## WHAT IS EXPECTED:
Copy the lines verbatim, starting with the line that contains "Open Manage storage in the sidebar" and continuing to the end of the material.

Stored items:
— BEGIN —

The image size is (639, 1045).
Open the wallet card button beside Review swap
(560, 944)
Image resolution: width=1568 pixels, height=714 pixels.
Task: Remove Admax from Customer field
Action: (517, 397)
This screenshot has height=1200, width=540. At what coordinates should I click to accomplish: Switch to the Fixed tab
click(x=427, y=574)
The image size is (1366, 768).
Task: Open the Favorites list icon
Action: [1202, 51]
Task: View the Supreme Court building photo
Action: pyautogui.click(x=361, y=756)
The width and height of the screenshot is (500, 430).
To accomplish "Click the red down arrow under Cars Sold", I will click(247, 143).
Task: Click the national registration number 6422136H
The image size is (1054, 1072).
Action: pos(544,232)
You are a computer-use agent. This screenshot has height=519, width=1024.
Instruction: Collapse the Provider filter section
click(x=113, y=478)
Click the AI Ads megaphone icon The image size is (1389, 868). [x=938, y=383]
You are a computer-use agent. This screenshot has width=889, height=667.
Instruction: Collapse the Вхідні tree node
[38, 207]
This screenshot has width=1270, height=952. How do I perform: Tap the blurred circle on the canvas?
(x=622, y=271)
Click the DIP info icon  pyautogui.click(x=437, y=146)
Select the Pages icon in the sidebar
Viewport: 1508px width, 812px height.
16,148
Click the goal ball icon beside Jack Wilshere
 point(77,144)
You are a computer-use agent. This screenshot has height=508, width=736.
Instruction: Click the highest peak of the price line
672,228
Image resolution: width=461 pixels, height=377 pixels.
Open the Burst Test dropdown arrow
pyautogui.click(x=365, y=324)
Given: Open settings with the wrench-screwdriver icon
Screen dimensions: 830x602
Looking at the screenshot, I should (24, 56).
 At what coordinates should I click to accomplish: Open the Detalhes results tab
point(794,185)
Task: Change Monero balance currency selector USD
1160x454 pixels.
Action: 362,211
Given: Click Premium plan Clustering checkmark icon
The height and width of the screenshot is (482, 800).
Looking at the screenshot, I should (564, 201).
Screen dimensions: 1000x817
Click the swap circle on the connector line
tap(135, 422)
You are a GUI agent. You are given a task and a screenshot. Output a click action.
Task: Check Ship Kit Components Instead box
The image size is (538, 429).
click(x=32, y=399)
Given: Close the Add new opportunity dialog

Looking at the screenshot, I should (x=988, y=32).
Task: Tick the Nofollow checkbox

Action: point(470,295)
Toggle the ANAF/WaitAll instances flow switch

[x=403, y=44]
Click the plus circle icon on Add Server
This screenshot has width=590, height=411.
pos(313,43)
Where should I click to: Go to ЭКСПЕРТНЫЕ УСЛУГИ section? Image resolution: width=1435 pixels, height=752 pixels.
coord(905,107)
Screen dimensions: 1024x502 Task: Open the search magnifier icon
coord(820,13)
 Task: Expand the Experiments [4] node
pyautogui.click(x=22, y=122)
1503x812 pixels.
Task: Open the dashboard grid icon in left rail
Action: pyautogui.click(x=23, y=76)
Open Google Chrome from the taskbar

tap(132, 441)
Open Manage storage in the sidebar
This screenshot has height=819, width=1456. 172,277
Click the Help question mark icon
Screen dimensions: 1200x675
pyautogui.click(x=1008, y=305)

— END —

## EXPECTED ANSWER:
Open Manage storage in the sidebar
This screenshot has height=819, width=1456. 172,277
Click the Help question mark icon
Screen dimensions: 1200x675
pyautogui.click(x=1008, y=305)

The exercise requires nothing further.